Tyler Faulstich has an artist's soul and an artist's genes to boot.
Up to this point, Faulstich, 26, has been a student, world traveler, artist and a son of Sequim.
But now that he's finished a 40-foot by 4-foot mural of the life cycle of the coho salmon, he's leaving his hometown for an indefinite amount of time. But he's leaving with a reaffirmed sense that art is his calling.
"My grandparents on both sides were artists, my father is an artist and my mother is very artistic in her own way," said Faulstich, the son of Jamestown S'Klallam totem carver Dale Faulstich and his wife, Heather.
"And even though I studied art in school and have always enjoyed drawing or painting, it wasn't until after school and after I started these murals that I decided art is what I am supposed to do."
Faulstich, a Western Washington University fine art and environmental studies graduate, combined his love of art with his devotion to environmental issues in the panoramic mural. It is made up of five panels, each portraying a different stage in the life of a salmon.
While the mural tells a story, it is also cyclical in that it begins and ends with the ultimate sacrifice of an adult salmon - spawning.
"You can see the dead adult salmon providing nutrients for the eggs as they hatch in the stream, then the juveniles moving downriver to an estuary and then out to the ocean," he said. "Then they come back upriver to lay eggs, die and start the cycle all over again."
Faulstich incorporates the local salmon species as well as a few local landmarks, such as Hole in the Wall at Rialto Beach on Clallam County's West End.
A teacher at Bellevue's Sherwood Elementary School commissioned the mural to help the students visually learn about salmon. A photo of the mural also accompanies many information bullets and educational snippets about salmon in a poster, which will be easier for teachers to use in class instead of the rather expansive painting.

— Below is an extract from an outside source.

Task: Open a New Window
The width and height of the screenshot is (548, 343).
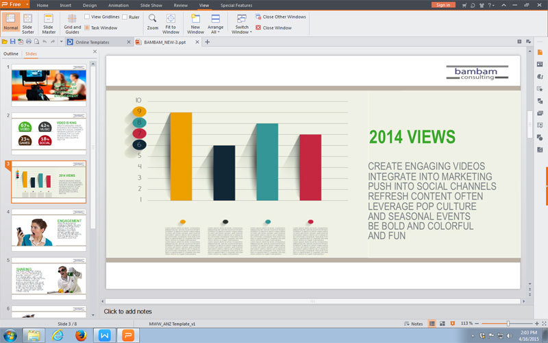Action: (195, 22)
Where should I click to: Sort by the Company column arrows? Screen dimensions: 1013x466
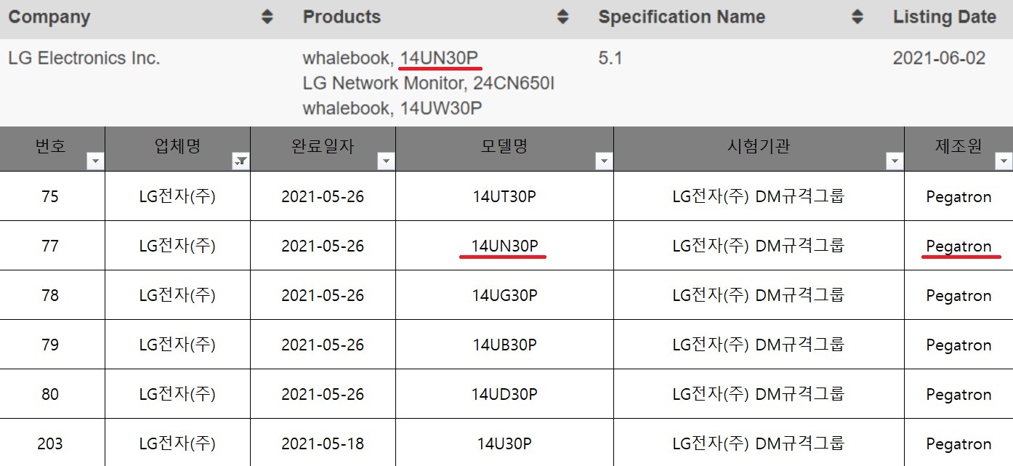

Despite the mural's impressive size and detail, Faulstich was able to finish the painting within a month. He had some Australian motivation, his new wife.
"We were married and unfortunately she had to go back to Tasmania right away," he said. "So I worked all day, every day, to finish and on the day I put the clear coat on, I bought a plane ticket to be with her."
Faulstich said he hopes to find a way to combine art with environmental education in Tasmania as he has been able to do in northwest Washington.
"For me it's the perfect combination of my passions," he said while flanked on one side by his mural and the other by one of his father's carvings. "I hear it's tough to make it as an artist. But I've also been told by those close to me that it's possible as long as you keep with it."
Faulstich's mural can be viewed in person at the elementary school or an exact replica is hanging in Western Washington University's Huxley Environmental College.